• Data shown
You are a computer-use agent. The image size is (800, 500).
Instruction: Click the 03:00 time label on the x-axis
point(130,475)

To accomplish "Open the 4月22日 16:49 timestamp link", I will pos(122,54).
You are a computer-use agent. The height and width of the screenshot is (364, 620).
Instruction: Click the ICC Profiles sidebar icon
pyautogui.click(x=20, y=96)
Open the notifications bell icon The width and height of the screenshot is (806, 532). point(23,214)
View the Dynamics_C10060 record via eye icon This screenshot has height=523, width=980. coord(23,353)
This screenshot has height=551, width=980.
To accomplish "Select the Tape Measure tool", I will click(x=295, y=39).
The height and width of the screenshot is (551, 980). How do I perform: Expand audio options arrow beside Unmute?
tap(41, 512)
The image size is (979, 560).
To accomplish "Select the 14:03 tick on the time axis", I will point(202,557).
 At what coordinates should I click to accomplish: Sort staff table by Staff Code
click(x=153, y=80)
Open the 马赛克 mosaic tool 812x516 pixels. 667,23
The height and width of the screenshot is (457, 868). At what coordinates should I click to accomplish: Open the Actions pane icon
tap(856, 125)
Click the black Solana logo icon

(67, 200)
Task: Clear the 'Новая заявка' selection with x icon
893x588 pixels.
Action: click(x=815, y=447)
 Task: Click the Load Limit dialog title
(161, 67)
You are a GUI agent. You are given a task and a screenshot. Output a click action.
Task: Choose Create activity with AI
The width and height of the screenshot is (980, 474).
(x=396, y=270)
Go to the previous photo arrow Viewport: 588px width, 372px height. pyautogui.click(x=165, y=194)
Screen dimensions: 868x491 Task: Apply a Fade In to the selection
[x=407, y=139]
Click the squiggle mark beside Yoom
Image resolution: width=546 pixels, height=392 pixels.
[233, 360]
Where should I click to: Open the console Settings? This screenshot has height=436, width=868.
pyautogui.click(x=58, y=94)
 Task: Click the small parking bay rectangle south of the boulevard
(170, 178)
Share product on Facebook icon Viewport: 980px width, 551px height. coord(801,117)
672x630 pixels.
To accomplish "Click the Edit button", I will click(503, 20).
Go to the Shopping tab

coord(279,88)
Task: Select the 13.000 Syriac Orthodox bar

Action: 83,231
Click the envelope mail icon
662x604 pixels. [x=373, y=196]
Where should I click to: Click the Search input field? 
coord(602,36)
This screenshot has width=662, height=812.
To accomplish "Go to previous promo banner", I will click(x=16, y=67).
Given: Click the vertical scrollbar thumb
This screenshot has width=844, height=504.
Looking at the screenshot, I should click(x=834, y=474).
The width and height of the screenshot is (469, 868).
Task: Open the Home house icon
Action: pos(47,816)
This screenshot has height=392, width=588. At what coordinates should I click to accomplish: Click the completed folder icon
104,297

• Exercise directions
When you reach the line that contains "The image size is (979, 560).", stop; that line and every line before it, from the very first line of the data, should be restated word for word.

• Solution
You are a computer-use agent. The image size is (800, 500).
Instruction: Click the 03:00 time label on the x-axis
point(130,475)

To accomplish "Open the 4月22日 16:49 timestamp link", I will pos(122,54).
You are a computer-use agent. The height and width of the screenshot is (364, 620).
Instruction: Click the ICC Profiles sidebar icon
pyautogui.click(x=20, y=96)
Open the notifications bell icon The width and height of the screenshot is (806, 532). point(23,214)
View the Dynamics_C10060 record via eye icon This screenshot has height=523, width=980. coord(23,353)
This screenshot has height=551, width=980.
To accomplish "Select the Tape Measure tool", I will click(x=295, y=39).
The height and width of the screenshot is (551, 980). How do I perform: Expand audio options arrow beside Unmute?
tap(41, 512)
The image size is (979, 560).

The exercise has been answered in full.